>> Begin RECORD LIST

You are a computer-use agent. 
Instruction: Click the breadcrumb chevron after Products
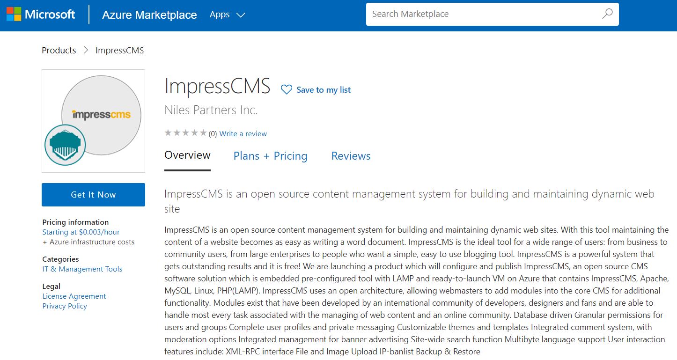tap(86, 50)
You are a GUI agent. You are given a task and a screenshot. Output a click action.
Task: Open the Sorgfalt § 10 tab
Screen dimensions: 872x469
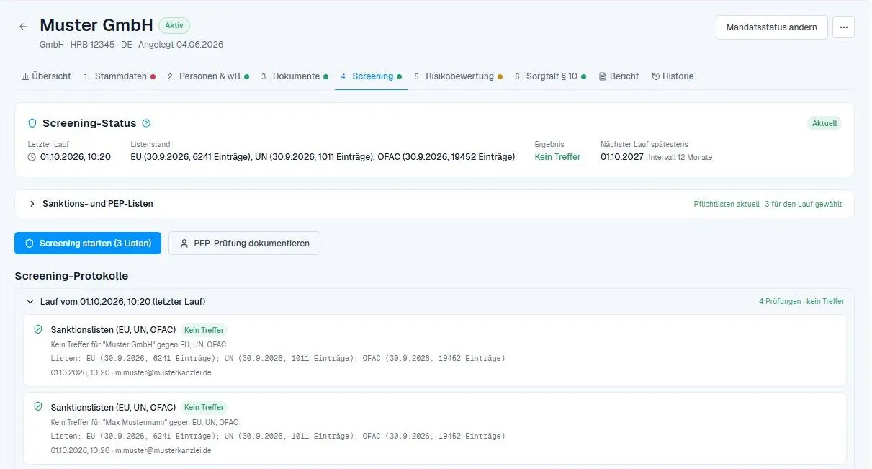(x=550, y=76)
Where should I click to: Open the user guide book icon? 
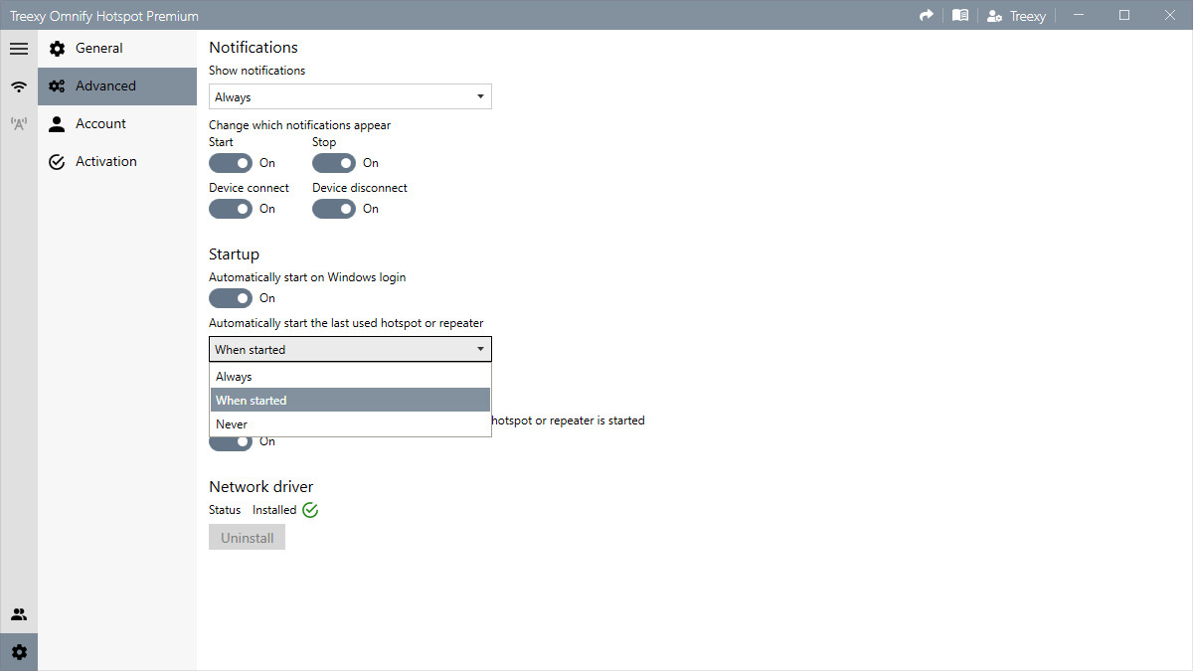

>> End RECORD LIST

== PROBLEM ==
Reproduce every line of the material from the line containing "You are a GUI" through the end, raising each coordinate in the answers by 72. Leave the pictures out.

== EXERCISE SOLUTION ==
You are a GUI agent. You are given a task and a screenshot. Output a click action.
Task: Open the Sorgfalt § 10 tab
Screen dimensions: 872x469
(x=622, y=148)
Where should I click to: Open the user guide book icon? 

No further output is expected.